Building on earlier studies that attempted to compare DNA found in feces with reported diets, researchers in the lab of Lawrence David, an associate professor of molecular genetics and microbiology in the Duke School of Medicine, have developed a genetic marker for plant-based foods that can be retrieved from poop. “We can go back after the fact and detect what foods were eaten,” said Brianna Petrone, PhD, an MD/PhD student who led the project.
The marker is a region of DNA plants use to power chloroplasts, the organelle that converts sunlight into sugars. Every plant has this genomic region, called trnL-P6, but it varies slightly from species to species.
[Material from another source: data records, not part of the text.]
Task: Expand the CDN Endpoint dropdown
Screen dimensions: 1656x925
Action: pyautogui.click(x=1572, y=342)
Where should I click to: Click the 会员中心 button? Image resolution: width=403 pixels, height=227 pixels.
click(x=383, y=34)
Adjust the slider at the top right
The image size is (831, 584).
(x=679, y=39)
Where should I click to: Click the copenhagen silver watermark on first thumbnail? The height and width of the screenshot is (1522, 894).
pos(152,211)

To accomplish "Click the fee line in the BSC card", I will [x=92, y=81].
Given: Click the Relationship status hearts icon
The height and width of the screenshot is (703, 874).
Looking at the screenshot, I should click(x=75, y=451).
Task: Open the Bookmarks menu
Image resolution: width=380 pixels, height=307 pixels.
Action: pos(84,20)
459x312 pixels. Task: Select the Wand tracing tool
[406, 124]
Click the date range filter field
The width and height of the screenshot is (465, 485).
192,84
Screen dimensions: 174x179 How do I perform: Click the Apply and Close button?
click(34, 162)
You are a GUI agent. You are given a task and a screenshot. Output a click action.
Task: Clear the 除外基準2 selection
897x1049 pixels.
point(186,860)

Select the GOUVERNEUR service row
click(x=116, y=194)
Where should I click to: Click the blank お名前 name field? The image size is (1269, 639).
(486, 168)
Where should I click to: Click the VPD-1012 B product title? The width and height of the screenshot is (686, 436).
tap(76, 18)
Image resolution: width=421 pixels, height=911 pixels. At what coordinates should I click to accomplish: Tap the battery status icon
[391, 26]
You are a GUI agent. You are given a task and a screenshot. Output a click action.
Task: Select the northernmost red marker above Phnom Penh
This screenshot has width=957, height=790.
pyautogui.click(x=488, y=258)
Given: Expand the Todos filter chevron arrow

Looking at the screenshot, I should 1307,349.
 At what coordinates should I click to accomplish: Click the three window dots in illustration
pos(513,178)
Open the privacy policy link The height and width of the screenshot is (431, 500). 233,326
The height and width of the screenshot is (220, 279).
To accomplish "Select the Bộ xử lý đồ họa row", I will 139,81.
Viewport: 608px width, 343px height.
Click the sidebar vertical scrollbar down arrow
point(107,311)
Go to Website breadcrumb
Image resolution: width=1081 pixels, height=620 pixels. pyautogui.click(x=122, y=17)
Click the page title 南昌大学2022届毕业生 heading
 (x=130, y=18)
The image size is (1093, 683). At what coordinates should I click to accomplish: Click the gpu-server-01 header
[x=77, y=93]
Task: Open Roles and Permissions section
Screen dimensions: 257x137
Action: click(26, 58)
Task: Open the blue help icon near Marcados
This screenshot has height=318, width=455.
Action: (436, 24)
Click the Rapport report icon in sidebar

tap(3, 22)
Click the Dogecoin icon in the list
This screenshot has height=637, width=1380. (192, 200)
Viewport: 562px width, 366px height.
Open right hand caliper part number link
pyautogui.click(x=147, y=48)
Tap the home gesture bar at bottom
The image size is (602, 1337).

In a series of experiments, they tested the marker on more than 1,000 fecal samples from 324 study participants across five different studies, about twenty of whom had high-quality records of their diet.
In findings appearing June 27 in the Proceedings of the National Academy of Sciences, the researchers show that these DNA markers can indicate not only what was consumed, but the relative amounts of certain food species, and that the diversity of plant DNA found in feces varies according to a person’s diet, age, and household income.